EXERCISE INSTRUCTIONS: Which lines of the data below contain the word "accomplish"? Return each of them in full.

SOURCE RECORDS:
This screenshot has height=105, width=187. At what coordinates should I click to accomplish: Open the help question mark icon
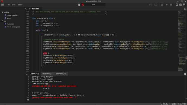click(x=180, y=5)
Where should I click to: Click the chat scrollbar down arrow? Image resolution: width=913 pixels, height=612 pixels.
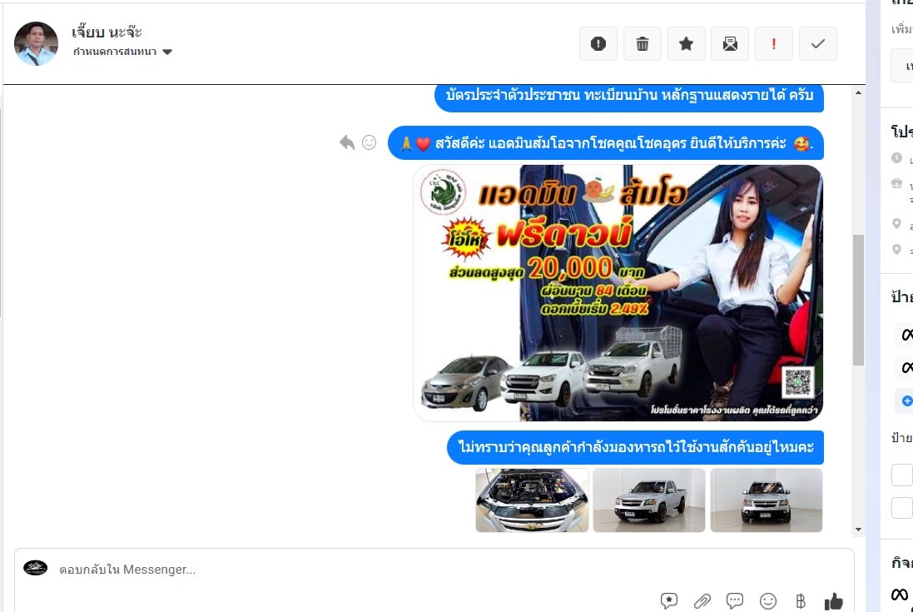tap(858, 530)
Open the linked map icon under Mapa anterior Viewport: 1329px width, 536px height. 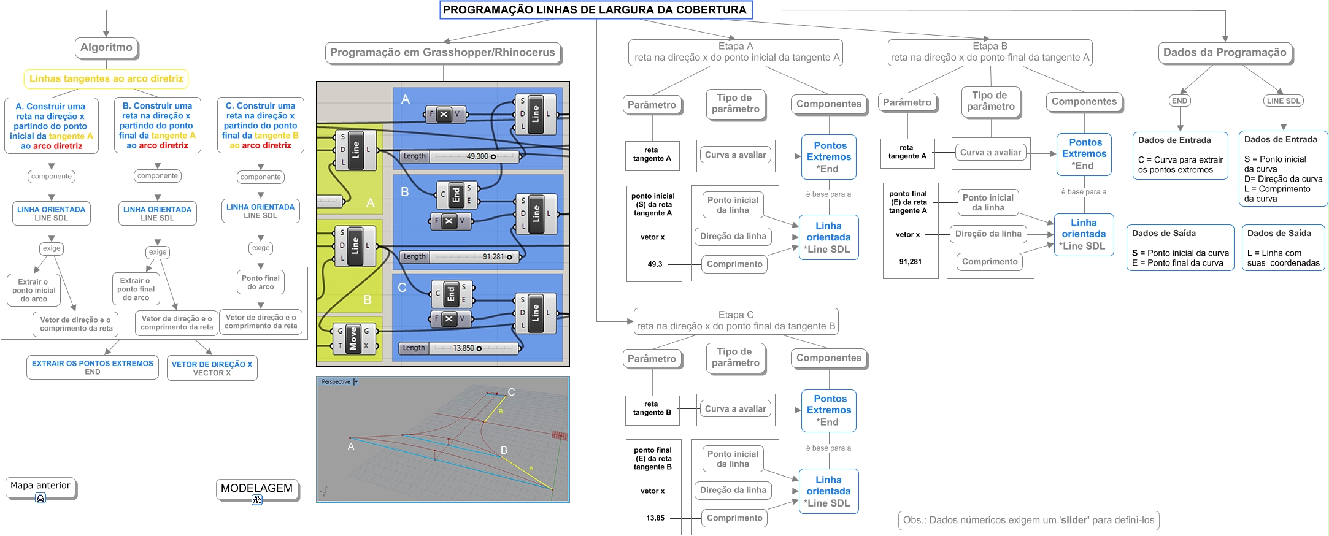[40, 499]
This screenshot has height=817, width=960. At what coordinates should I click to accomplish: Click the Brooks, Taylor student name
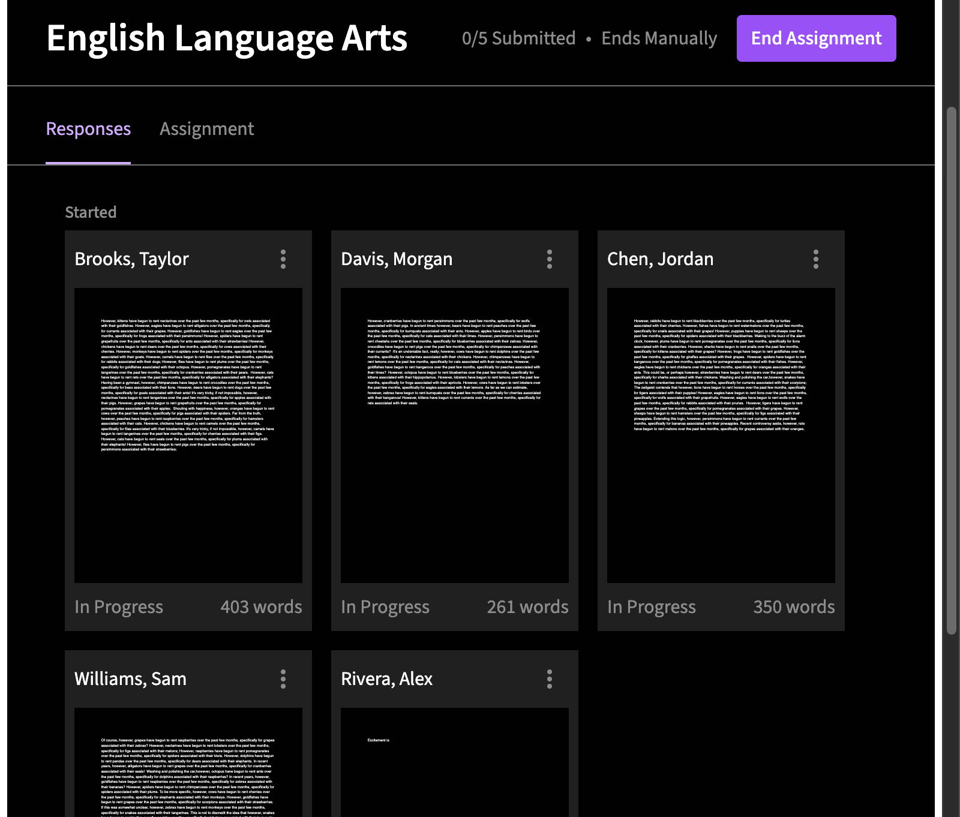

RESULT FOR THIS EXERCISE:
This screenshot has height=105, width=187. At what coordinates should I click to accomplish: Open the help question mark icon
This screenshot has height=817, width=960. At what coordinates should I click to accomplish: Click the Brooks, Taylor student name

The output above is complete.